Saved data entries:

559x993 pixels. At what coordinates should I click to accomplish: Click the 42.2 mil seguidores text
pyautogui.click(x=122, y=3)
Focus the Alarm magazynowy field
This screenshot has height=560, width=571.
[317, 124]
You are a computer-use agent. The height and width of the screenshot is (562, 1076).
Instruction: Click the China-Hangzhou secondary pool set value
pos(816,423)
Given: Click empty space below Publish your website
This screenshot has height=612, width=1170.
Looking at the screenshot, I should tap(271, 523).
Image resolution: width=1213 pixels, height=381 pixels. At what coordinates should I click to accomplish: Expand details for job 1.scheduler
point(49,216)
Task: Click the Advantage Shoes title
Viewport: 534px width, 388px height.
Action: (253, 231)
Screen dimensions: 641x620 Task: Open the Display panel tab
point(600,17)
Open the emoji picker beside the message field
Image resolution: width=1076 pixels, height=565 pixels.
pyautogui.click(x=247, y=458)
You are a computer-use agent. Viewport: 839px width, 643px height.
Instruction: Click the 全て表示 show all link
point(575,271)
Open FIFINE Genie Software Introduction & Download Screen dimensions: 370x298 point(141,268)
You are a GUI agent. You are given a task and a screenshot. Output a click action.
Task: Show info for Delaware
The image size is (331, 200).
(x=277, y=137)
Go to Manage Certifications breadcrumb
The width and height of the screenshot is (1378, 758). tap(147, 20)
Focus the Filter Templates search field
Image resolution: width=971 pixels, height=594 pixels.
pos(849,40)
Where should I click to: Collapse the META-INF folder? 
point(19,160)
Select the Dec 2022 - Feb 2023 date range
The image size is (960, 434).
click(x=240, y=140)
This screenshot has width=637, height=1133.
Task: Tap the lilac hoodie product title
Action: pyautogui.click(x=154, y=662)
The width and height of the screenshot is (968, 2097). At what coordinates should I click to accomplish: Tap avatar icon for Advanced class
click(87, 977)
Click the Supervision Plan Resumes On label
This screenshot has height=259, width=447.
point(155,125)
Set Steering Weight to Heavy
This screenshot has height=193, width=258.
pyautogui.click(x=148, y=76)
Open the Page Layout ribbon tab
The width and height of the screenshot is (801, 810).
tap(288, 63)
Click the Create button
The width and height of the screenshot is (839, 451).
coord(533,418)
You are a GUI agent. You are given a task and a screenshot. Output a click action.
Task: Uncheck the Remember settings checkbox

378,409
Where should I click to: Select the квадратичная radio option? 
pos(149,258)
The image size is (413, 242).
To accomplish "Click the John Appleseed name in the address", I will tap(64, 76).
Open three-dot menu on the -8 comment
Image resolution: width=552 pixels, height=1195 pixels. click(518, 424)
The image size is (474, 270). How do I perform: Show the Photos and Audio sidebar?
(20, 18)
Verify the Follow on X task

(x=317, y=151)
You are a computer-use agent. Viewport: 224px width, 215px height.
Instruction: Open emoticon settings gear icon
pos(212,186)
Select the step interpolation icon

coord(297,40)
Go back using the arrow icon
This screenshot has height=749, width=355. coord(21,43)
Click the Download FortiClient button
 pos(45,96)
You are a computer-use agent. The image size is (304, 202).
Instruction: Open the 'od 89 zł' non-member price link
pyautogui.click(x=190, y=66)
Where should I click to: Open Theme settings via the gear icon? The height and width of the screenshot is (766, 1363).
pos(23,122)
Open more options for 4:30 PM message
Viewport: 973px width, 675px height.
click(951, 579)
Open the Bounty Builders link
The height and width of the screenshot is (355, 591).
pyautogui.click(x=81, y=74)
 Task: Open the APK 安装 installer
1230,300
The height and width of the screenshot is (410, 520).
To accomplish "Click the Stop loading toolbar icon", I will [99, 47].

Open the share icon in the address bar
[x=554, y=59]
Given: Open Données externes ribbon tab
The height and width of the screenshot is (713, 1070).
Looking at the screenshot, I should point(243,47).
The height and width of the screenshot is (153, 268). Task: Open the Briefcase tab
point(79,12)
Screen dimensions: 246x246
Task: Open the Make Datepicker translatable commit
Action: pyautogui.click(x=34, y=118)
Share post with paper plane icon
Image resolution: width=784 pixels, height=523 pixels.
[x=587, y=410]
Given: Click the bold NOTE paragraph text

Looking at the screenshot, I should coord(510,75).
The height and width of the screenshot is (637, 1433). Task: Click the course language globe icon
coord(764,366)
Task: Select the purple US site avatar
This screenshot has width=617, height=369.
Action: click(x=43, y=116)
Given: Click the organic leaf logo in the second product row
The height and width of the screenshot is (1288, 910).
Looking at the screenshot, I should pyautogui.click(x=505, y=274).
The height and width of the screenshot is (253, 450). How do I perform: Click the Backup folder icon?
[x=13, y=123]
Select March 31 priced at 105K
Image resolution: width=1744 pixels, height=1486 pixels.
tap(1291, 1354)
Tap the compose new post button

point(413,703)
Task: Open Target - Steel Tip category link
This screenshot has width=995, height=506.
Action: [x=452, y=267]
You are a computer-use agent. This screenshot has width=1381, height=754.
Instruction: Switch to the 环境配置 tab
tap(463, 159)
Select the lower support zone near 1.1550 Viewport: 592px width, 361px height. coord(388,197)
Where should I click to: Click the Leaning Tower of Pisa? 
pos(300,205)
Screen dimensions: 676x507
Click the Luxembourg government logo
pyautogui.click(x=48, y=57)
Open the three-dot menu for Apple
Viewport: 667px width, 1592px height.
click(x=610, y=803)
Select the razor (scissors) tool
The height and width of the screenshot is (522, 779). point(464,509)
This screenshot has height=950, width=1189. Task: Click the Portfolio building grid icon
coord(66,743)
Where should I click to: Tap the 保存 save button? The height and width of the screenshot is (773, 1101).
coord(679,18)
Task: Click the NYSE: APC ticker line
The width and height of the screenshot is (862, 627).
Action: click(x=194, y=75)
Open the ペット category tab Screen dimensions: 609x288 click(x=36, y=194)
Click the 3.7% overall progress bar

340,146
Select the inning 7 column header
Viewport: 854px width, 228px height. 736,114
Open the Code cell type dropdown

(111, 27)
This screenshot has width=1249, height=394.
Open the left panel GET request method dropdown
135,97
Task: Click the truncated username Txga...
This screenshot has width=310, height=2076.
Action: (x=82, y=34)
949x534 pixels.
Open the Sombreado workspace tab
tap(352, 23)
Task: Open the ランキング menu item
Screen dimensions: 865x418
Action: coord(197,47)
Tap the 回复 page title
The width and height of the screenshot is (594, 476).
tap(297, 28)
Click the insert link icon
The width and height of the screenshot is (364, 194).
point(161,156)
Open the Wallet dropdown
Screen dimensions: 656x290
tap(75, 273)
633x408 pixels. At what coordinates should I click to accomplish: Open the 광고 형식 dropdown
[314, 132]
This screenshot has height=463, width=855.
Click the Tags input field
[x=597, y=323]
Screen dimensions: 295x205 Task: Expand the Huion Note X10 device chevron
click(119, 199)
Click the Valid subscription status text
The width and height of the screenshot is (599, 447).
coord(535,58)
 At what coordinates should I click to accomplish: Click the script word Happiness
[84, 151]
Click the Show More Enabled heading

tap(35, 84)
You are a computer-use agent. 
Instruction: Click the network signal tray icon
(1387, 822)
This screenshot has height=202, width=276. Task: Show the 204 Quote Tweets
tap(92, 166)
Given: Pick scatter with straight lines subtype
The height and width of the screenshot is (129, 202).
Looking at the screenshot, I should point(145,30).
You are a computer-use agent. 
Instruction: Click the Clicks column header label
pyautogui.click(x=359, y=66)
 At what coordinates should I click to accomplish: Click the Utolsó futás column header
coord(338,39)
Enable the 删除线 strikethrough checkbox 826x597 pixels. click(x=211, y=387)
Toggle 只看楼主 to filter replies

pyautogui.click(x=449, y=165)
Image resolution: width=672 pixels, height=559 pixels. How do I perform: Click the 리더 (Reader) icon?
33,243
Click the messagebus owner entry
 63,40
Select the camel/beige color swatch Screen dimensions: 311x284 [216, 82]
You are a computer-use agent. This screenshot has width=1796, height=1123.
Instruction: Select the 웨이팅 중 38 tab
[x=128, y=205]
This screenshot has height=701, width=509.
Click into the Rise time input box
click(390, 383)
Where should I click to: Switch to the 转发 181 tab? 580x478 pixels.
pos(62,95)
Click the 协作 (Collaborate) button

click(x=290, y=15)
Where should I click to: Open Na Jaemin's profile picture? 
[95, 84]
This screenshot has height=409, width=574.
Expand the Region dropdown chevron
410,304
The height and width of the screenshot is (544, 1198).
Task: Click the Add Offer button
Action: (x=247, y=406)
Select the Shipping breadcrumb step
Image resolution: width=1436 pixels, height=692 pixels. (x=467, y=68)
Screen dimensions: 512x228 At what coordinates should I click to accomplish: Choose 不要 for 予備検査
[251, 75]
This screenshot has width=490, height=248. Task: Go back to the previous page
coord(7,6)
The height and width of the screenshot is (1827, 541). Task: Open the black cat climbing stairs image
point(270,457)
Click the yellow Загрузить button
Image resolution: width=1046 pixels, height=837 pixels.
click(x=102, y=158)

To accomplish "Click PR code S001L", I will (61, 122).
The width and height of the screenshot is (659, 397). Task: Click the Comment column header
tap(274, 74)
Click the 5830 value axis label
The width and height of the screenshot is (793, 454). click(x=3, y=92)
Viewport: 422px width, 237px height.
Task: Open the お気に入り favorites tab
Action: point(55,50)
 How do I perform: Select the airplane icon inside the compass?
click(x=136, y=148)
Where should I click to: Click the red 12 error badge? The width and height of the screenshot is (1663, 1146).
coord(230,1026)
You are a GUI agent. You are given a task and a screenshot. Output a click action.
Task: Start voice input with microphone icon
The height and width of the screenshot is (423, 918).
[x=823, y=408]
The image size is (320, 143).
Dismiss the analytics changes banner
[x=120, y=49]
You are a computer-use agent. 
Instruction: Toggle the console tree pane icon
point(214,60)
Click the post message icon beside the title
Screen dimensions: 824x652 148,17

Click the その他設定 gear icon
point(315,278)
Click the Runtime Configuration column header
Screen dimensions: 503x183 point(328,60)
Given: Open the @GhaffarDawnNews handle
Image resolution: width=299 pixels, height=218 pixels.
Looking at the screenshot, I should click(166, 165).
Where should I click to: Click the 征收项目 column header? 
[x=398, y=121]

## Required action
Where a line above contains the word "Focus", show that line.

## Response area
Focus the Alarm magazynowy field
Focus the Filter Templates search field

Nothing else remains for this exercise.